DOCUMENT PASSAGE:
[Begin]
WineandDine · 19/06/2017 22:11

DS is 2 in September and generally a very happy, smiley and confident little boy. He's very active and 'spirited' as some would say, on the go from the minute he wakes and rarely sits still for more than a minute.

I fear we have hit the terrible twos, the tantrums have started and I'm finding myself at a loss most days with how to deal with him. Our biggest problem is bedtime. He used to be a dream at going down in the evening but it's now turned into a huge battle which has been going on for months. We haven't changed a thing with his routine, very consistent with bath, stories, milk and bed however we're now at the point where only I can put him down as his will just scream and scream for me if DH tries. We've tried being firm, tried being softer but nothing seems to be working and we have many tears before bed every night.
[End]
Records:
[Begin]
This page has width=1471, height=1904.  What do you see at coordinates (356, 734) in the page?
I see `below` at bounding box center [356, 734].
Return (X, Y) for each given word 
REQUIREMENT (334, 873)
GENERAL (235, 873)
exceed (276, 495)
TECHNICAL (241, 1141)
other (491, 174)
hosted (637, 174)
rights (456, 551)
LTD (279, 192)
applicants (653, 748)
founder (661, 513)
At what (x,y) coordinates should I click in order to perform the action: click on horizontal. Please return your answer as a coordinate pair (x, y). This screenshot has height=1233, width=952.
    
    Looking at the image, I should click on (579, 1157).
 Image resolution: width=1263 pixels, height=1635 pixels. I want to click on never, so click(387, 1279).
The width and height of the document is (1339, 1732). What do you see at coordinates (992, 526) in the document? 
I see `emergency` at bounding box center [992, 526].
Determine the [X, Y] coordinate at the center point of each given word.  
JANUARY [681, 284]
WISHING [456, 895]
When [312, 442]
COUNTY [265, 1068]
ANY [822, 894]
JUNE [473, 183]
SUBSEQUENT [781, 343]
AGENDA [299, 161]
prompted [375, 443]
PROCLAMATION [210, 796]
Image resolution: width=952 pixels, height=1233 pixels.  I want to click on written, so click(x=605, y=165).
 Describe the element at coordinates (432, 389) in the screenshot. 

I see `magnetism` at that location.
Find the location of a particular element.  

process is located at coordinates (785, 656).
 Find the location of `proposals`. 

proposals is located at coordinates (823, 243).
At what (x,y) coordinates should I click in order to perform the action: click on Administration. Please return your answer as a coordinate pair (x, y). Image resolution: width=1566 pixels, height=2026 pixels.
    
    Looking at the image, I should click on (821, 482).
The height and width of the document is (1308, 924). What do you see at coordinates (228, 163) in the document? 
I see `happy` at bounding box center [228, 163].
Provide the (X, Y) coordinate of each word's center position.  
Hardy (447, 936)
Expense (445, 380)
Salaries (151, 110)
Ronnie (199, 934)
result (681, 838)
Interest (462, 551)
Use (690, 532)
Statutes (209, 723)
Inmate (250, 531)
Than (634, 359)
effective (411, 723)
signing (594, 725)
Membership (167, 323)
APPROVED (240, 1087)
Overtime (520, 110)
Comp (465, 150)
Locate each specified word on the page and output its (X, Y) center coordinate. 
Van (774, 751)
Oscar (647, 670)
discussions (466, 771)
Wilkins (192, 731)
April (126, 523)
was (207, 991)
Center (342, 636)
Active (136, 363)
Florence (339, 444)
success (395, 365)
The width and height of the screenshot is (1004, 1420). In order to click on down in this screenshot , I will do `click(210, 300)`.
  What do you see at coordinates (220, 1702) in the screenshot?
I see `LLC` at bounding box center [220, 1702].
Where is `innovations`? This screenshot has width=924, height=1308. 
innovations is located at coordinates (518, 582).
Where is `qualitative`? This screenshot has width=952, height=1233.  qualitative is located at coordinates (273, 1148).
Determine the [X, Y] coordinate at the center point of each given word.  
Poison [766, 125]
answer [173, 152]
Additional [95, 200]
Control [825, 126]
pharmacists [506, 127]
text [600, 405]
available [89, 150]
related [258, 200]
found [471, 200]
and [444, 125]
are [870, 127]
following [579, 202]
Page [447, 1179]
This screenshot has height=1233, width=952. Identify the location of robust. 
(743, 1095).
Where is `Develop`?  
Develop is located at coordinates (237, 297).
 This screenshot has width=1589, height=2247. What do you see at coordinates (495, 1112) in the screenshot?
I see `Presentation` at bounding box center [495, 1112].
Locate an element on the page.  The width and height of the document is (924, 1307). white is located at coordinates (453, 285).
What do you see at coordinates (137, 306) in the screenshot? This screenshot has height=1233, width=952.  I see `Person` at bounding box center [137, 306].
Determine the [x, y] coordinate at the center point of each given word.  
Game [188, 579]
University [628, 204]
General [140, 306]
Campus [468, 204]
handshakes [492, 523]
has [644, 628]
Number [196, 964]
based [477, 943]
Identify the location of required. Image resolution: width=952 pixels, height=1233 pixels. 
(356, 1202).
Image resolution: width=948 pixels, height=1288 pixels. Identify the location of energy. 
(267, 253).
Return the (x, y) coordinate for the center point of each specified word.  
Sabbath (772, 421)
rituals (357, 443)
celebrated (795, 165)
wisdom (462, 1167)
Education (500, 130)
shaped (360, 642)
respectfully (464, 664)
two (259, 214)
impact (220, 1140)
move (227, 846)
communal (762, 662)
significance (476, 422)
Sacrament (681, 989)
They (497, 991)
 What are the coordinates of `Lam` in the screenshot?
[End]
PROMPT 1:
Answer these about the forum post on bedtime:
(a) In which month does the boy turn two?
(b) What steps make up his bedtime routine?
(c) How long has the bedtime battle been going on?
PROMPT 2: Duplicate the forum post on bedtime word for word, from "WineandDine · 19/06/2017" to "than a minute.".
Please answer from the forum post alone, without drawing on the data.

CORRECT RESPONSE 1:
(a) September
(b) Bath, stories, milk and bed
(c) For months

CORRECT RESPONSE 2:
WineandDine · 19/06/2017 22:11

DS is 2 in September and generally a very happy, smiley and confident little boy. He's very active and 'spirited' as some would say, on the go from the minute he wakes and rarely sits still for more than a minute.